The potatoes tasted lovely (for once not floury). Red Duke of York and a small early white with red eyes. Er. Think it was the Osprey I planted there! Very large number of tubers from two plants, so I shall leave those rows be so they can bulk up a bit. But they do very nicely as a small early. That means somewhere thereīs 6 Charlotte and 6 Royal Kidneys. Surprise spuds this year!

Wednesday 11th July
The news from the UKīs veg-growing community is not good this year. Things just arenīt growing with the cool, rainy weather. Courgettes are apparently rotting before pollination and potato/tomato crops are collapsing due to blight. The supermarkets are forecasting price increases of 10%. I guess I couldnīt have picked a better year to not do much...because even if Iīd been 100% it would have been a battle.

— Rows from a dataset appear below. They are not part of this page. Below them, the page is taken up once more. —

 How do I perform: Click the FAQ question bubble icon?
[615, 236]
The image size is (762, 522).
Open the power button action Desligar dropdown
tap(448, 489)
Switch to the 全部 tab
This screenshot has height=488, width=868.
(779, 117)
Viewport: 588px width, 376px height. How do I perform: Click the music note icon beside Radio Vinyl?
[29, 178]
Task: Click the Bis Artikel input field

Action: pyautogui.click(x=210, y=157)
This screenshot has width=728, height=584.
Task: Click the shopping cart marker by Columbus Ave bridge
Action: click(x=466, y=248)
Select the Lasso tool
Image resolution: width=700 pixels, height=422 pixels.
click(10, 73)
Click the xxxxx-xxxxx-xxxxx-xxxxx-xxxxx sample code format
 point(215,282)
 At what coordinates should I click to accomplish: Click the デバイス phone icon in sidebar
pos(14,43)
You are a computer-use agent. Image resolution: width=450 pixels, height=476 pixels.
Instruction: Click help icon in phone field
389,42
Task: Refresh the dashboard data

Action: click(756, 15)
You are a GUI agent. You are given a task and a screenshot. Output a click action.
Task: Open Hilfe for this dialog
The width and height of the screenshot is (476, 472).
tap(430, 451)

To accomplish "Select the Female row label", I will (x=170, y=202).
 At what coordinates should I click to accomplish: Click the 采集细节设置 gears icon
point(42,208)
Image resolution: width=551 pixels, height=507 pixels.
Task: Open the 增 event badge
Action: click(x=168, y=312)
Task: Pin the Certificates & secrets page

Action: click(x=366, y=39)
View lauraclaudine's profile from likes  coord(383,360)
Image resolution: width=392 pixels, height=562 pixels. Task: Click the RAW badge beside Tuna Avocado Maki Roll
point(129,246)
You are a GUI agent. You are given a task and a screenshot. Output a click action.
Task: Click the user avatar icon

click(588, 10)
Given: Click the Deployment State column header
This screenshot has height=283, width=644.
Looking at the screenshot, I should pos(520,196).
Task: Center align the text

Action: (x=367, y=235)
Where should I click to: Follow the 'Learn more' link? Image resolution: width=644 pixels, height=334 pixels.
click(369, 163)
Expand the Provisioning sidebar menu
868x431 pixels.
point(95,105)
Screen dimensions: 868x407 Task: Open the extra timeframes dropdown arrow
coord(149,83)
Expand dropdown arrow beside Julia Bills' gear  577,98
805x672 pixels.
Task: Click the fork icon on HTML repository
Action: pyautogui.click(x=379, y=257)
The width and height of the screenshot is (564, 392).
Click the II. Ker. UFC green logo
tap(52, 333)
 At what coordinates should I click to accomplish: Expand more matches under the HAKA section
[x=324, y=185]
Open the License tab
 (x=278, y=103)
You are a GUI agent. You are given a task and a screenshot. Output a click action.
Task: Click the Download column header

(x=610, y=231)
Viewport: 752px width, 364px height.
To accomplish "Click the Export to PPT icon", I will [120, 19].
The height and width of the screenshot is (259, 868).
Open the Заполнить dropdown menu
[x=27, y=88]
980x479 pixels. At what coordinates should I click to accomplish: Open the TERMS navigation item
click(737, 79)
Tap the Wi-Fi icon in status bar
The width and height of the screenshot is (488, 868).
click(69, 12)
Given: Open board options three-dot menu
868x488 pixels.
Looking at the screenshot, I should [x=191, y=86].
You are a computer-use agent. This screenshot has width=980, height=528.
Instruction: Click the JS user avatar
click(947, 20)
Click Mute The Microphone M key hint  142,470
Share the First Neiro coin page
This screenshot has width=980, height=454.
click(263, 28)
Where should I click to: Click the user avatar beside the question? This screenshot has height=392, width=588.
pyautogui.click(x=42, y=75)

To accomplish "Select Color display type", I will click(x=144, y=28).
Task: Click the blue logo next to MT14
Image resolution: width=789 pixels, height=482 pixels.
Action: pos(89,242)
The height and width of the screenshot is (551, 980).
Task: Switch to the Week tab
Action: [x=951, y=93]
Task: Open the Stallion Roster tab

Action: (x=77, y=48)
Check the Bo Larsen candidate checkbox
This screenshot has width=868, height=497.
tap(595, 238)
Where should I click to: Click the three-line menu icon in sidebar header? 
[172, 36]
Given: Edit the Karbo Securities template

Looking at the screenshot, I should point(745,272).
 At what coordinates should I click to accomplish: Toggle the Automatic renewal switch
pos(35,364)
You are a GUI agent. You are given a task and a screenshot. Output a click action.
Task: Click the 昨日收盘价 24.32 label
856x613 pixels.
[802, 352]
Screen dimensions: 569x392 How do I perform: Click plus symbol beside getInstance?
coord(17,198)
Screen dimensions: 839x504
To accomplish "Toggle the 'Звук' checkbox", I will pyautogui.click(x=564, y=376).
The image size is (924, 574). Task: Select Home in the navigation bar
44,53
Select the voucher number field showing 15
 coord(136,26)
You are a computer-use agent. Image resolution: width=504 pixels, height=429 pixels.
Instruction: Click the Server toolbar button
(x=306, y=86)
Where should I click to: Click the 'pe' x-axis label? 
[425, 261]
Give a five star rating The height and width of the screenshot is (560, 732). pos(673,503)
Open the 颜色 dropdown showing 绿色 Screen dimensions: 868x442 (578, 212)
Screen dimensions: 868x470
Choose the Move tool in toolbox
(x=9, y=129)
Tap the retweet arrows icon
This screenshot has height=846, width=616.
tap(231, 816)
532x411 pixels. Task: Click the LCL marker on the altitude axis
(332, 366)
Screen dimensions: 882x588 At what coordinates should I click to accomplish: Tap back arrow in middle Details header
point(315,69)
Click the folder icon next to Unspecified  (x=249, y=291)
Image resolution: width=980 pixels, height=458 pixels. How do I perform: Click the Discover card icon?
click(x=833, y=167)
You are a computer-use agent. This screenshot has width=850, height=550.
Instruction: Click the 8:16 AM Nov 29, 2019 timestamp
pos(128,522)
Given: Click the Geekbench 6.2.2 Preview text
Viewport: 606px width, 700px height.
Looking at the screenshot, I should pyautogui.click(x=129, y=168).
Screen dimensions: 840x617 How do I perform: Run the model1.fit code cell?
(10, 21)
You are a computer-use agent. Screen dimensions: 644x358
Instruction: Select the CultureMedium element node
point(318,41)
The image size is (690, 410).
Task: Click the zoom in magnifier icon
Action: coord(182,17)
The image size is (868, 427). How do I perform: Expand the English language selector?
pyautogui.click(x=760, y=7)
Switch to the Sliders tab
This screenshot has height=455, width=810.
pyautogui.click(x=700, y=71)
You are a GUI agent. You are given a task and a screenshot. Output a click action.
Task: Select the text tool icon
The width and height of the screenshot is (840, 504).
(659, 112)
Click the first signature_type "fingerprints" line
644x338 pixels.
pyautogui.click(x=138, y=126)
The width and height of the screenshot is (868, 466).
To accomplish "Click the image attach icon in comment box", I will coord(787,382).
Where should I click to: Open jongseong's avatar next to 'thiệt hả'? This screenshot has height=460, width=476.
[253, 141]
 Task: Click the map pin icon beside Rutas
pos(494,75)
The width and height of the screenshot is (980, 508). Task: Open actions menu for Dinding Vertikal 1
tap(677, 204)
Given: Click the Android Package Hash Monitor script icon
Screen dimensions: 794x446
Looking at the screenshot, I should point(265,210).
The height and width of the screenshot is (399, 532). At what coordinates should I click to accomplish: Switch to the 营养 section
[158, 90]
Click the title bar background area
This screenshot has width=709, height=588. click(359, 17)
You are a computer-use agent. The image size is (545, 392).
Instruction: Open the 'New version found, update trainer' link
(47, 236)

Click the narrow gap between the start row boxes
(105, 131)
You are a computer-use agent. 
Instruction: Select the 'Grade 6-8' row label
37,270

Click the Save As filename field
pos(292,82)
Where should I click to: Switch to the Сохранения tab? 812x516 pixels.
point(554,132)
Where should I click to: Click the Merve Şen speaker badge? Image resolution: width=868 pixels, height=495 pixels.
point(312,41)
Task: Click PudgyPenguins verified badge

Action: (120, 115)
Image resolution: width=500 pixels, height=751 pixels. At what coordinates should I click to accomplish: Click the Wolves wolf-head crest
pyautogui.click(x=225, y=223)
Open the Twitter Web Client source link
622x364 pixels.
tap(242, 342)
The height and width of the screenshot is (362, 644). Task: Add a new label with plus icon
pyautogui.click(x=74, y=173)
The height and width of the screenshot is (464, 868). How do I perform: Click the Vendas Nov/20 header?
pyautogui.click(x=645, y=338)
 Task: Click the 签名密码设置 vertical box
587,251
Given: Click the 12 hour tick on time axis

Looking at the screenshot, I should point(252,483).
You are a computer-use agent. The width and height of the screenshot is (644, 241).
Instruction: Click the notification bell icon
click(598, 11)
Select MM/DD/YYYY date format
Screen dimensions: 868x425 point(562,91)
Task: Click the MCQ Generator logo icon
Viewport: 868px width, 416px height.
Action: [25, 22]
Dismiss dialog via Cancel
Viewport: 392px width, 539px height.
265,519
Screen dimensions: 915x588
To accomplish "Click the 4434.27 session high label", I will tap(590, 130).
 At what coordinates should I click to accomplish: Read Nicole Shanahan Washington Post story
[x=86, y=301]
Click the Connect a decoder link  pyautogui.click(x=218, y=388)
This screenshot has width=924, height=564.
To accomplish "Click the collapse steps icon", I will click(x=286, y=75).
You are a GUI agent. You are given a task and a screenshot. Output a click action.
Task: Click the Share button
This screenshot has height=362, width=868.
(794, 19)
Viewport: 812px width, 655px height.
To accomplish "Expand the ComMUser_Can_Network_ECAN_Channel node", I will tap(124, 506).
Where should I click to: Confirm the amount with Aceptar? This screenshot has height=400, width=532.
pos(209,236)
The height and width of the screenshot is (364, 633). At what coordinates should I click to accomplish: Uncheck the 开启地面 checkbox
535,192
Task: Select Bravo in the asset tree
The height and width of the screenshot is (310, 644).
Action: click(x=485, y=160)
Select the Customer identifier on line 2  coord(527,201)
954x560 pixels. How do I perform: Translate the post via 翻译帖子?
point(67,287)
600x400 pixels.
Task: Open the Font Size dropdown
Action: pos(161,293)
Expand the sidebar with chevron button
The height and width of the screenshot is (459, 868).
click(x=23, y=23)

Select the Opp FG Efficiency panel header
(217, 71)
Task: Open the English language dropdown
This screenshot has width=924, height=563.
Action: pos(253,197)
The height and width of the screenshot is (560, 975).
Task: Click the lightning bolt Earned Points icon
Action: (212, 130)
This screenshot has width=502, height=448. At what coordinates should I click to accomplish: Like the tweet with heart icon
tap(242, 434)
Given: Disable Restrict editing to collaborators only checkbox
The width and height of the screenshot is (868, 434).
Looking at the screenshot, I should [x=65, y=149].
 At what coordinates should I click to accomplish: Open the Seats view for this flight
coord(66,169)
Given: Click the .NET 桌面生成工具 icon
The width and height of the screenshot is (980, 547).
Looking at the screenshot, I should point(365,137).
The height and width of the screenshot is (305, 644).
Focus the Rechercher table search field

On the upside, the consensus is that bush soft fruitīs not been so good for years. It likes cool and damp (raspberries a case in point) so at least not everything is a washout. From my current situation, I seem to have saved myself a lot of stress by not actually planting much! But the potatoes were there, and I didnīt want to lose what little I did manage to plant, even though I have been summarily banned from digging by Sir and just about everyone else. So I twisted his arm and up we went. Blight doesnīt seem to have got us yet, though some of the spud plants have died back and Iīm not sure if that is why. The remaining plants look fine, nothing like the tomato attack I got last summer, and Iīd have expected all of them to be affected if one or two were dead. Sir dug up enough new potatoes to keep us going for a couple of weeks. Then I set him on the raspberries (on the grounds that if I picked them, Iīd eat half of them before getting home...) and went to see what the redcurrants were up to. Two large containers later I still hadnīt managed to pick over the Jonkheer van Tets, which is horizontal under the weight. The Red Start is not far behind but not quite fully ripe yet. Got a handful of huge blackcurrants but decided I was to tired to pick more and I needed to sit down. So decamped to the dessert gooseberry and picked a punnet of those too. They are over-ripe really, have got so sweet they taste like sherbet, and are a pain to pick thanks to the netting I never got a chance to reposition, and which is anchored in place by the new shoots and thorns... Found that Chris (bless her) had cleared the garlic bed, and had also shoved sweetcorn in another. There are some fantastic folk in this world. 
 The other main fruit crop I look forward to is the blueberries, and they also seem to be doing very nicely. The newer one is covered and growing some of the largest berries Iīve ever got. The older one which I left unpruned has a few berries on, but the really good news is that the one I cut back to a stump is indeed regenerating, with 4-5 new shoots from both the stump and the base! Excellent news: I shall hopefully be able to bring it back into production, and then do similar with the other old one. The two that are still at home are also doing remarkably well, given theyīre only 18" high!